Trinidad extends moratorium on vacation rentals

Patrick Evans
Mad River Union

TRINIDAD – Trinidad has put the brakes on the vacation rental industry for another year.

The Trinidad City Council voted unanimously Wednesday, June 9 to extend an urgency moratorium on new licenses for residential houses rented out for less than 30 days, called Vacation Dwelling Units (VDUs).

The extended moratorium will last one year, from June 29, 2016 to June 28, 2017. New applications for rental licenses will not be accepted, but existing VDUs are able to renew licenses.

The moratorium was enacted by the city council in June 2015, in response to a perceived rush on applications for VDU permits.

At the time, the council declared that the growth of the rental industry in Trinidad was a “current and immediate threat to public welfare,” and enacted a moratorium to give the city time to revise its VDU ordinance to include a cap on the number of VDUs allowed in the city’s residential zones.

The city council first passed a moratorium on rental permits in November 2009, in response to an increase in vacation rental business in city neighborhoods. The city worked for five years and passed an ordinance regulating VDUs in March 2015.

Trinidad has been polarized by the issue. Some residents blame rentals for causing traffic and congested parking, loud parties, and emptying the town’s neighborhoods, while rental owners defend VDUs as vital to the tourist industry, and contend that Trinidad has long been a vacation town with various forms of hotels and tourist accommodations.

Former planning commissioner Kathleen Lake said she has lived next to a vacation rental for the past 10 years.

“We have suffered for a long time,” Lake said.

Lake was opposed to a 15 percent cap on rentals in the city urban residential zones, calling the proposal outrageous in a small community like Trinidad.

Jonna Kitchen, co-owner of property management company Trinidad Retreats, said she opposes the council extending the moratorium and said that vacation rentals are a boon as opposed to a threat to the community.

“I think VDUs enhance Trinidad’s welfare by providing a revenue stream which helps fund city management, safety services as well as support local businesses,” Kitchen said.

Trinidad has 220 houses, 30 of which are currently vacation rentals. A proposed 15 percent cap would limit rentals to the current 30 units. Trinidad’s Transient Lodging Tax, a tax on rentals, hotels and bed and breakfasts is one of the city’s main revenue sources, and brings in about $100,000 each year.

An attorney for a group of Trinidad vacation rental owners, Walter McNeill of McNeill Law Offices, accused the council of violating California state law by passing the extension. McNeill claimed that the moratorium violates restrictions on urgency ordinances under California Government Code 65858, which prohibits enacting the same urgency ordinance twice in a row. “I’m convinced what you’re doing in your moratorium is a repeat of what was done in 2009 … you shouldn’t be extending this ordinance,” McNeill said.
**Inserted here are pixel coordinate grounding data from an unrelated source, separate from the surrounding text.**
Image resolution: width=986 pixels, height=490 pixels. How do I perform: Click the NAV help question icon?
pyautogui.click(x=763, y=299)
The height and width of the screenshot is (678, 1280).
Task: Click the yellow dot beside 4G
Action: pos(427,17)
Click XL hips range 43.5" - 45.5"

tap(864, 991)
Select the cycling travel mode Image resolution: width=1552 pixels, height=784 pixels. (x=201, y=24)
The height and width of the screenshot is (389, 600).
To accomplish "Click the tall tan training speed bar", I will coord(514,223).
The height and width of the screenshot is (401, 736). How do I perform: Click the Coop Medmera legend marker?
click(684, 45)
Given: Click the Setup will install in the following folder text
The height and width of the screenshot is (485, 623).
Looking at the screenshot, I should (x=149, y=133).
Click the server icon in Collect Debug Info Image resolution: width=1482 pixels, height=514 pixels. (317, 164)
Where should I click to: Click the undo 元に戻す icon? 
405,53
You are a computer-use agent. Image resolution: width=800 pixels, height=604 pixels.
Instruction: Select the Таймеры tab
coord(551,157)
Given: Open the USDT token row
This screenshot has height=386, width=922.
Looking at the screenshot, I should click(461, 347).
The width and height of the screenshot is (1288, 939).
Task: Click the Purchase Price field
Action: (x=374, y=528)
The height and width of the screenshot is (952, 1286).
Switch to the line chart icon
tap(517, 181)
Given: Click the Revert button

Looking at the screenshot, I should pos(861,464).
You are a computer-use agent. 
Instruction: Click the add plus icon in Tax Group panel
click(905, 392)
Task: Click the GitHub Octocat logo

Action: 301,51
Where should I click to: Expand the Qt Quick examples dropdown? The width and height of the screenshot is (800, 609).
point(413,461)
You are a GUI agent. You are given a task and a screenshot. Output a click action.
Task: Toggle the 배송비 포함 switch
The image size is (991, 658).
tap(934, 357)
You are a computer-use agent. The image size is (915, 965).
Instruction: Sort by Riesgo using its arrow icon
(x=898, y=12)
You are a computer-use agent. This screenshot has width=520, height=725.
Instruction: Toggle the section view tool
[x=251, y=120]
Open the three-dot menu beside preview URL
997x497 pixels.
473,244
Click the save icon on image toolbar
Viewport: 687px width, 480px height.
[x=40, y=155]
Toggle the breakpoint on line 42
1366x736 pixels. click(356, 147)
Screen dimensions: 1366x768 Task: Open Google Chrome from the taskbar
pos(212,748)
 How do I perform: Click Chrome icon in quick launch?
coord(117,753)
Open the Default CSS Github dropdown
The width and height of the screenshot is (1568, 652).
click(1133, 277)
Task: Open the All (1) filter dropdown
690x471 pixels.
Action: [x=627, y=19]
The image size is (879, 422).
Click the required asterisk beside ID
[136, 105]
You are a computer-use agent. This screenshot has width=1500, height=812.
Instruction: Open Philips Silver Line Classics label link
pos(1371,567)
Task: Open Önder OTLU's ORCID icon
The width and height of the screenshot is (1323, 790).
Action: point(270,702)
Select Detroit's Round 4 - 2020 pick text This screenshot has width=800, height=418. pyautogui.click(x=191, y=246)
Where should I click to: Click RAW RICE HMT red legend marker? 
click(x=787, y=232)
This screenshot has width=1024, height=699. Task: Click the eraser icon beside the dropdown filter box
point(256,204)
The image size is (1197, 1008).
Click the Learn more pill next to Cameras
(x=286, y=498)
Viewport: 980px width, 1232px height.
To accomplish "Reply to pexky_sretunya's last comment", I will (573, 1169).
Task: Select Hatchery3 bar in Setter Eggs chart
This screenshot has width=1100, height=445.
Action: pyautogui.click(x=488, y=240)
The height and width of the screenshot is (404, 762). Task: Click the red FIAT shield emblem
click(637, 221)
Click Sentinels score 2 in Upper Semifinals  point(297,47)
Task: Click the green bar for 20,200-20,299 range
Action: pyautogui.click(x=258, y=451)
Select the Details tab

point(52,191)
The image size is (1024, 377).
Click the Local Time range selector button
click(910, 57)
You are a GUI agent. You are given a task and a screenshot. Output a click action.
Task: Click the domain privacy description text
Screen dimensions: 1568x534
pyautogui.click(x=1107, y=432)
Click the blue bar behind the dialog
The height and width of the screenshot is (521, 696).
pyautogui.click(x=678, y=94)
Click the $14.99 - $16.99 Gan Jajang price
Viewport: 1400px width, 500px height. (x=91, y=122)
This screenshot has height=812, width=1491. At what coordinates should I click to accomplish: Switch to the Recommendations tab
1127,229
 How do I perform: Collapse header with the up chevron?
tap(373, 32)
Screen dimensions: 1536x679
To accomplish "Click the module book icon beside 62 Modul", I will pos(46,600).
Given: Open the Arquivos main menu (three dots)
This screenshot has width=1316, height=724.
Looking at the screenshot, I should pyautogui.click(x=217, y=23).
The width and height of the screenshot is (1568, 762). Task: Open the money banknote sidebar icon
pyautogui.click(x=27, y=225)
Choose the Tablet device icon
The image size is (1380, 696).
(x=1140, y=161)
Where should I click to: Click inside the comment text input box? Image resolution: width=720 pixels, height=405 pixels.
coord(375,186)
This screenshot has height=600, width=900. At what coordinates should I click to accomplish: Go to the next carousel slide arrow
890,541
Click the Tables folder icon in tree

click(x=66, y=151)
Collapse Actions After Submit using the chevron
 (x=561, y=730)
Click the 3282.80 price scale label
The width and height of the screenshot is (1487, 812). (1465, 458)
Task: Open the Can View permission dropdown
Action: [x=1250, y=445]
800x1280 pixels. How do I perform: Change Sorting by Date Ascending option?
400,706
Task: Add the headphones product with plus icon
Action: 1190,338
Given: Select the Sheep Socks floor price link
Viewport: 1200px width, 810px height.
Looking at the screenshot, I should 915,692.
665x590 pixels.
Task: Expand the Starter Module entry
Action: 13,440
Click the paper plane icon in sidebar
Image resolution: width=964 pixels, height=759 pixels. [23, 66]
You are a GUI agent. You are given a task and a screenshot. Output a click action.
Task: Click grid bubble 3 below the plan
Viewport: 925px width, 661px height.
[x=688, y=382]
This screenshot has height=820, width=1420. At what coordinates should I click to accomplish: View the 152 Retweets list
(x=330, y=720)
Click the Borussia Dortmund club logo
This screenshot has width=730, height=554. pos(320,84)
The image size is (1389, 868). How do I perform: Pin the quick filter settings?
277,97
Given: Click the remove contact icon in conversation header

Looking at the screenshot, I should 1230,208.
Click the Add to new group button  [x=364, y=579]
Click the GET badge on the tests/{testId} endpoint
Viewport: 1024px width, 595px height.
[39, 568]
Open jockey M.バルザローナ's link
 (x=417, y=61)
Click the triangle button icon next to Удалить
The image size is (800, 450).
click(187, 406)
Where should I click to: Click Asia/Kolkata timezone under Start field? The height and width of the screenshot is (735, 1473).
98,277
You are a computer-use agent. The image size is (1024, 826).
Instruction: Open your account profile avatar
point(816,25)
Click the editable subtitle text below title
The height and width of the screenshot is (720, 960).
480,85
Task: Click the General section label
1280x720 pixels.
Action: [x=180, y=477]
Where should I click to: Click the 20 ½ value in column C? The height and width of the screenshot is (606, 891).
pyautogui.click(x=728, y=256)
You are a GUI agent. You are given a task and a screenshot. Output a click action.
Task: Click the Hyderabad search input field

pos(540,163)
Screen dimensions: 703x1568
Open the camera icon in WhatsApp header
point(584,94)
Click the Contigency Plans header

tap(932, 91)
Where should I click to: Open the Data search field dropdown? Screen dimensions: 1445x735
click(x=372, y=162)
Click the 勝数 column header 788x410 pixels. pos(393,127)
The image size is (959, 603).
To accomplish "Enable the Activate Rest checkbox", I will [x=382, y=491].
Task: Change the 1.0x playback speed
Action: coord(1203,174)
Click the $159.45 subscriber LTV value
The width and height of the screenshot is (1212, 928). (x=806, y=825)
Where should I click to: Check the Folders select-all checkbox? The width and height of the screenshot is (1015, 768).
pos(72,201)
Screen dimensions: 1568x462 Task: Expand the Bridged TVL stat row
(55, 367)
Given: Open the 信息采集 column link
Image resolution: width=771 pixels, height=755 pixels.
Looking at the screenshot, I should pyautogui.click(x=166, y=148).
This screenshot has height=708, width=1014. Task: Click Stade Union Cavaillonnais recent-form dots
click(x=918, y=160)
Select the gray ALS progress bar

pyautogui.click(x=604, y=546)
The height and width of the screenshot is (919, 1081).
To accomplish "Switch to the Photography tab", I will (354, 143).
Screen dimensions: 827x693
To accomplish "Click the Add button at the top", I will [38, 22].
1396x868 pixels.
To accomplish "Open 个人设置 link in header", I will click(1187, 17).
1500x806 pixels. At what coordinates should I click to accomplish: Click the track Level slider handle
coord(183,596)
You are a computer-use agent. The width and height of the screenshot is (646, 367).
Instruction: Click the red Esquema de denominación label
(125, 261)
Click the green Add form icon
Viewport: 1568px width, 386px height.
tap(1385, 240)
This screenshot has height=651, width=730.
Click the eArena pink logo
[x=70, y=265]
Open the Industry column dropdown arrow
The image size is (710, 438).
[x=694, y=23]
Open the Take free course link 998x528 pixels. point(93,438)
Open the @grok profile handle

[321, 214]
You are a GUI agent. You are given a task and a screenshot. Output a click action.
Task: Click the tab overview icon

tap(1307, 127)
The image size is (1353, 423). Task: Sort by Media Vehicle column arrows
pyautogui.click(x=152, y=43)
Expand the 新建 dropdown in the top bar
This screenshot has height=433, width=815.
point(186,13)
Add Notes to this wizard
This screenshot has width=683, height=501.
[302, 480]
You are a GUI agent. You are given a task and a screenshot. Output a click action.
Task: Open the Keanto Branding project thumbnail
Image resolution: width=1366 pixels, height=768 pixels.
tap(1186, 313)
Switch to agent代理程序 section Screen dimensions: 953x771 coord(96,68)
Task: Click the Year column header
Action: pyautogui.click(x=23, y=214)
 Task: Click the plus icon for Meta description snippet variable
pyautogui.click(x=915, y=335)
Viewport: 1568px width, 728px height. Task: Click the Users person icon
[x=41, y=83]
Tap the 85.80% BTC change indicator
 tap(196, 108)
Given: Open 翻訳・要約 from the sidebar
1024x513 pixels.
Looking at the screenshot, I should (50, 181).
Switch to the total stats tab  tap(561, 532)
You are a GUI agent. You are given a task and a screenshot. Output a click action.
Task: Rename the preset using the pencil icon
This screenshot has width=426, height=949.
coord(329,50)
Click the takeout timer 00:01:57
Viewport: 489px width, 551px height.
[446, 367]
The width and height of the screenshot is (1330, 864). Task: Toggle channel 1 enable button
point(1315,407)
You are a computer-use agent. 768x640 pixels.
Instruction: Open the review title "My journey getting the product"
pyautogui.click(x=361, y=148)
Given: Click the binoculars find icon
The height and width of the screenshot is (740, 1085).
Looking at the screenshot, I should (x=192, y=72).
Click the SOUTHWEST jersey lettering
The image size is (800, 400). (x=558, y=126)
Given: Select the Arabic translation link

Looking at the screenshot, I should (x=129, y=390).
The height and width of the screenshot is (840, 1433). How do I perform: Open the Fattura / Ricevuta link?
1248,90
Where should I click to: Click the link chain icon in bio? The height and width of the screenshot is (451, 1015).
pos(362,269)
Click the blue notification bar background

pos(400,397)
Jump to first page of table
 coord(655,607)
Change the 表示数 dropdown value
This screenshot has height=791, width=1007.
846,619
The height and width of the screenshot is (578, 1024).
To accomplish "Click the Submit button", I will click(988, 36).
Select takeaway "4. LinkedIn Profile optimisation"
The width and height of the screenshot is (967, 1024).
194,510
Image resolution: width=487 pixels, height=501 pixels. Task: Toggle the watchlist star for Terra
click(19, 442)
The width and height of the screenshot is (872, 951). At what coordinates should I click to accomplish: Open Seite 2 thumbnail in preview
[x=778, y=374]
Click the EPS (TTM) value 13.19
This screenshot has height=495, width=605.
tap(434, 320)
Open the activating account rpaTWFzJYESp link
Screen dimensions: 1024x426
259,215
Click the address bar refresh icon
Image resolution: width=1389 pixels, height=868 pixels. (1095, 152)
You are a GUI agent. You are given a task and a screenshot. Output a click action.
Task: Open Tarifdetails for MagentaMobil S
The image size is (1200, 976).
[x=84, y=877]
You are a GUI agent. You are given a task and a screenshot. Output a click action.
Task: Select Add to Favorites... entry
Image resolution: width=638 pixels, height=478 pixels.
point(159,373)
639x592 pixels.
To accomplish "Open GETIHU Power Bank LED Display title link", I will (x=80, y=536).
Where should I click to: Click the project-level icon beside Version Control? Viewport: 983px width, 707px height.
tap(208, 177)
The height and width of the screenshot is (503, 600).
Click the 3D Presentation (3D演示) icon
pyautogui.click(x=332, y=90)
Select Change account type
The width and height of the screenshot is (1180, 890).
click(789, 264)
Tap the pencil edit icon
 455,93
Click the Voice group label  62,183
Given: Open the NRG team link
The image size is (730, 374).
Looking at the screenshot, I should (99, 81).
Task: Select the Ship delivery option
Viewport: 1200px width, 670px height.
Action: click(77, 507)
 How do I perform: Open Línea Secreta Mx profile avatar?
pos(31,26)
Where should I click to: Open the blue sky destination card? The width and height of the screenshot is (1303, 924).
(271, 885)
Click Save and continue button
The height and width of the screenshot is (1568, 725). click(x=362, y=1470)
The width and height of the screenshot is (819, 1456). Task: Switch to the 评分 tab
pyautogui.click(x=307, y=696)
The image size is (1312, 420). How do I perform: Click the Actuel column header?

Trinidad’s City Attorney disagreed, and said the current moratorium was enacted to give the council time to fix problems with the VDU ordinance, while the 2009 moratorium was enacted because the city did not have an ordinance regulating VDUs.

The city council’s proposed changes to the VDU ordinance include a cap on the number of vacation rental units allowed in the city, either at a percent of housing or at a set number. Changes to the ordinance will also include restrictions on transferring rental licenses when property changes hands, and buffer areas between rentals in urban residential zones.

Mayor Dwight Miller said he expects to hear final advice on the VDU ordinance from the Trinidad Planning Commission in July, at which point the council will send a draft of the revised ordinance to the California Coastal Commission for approval.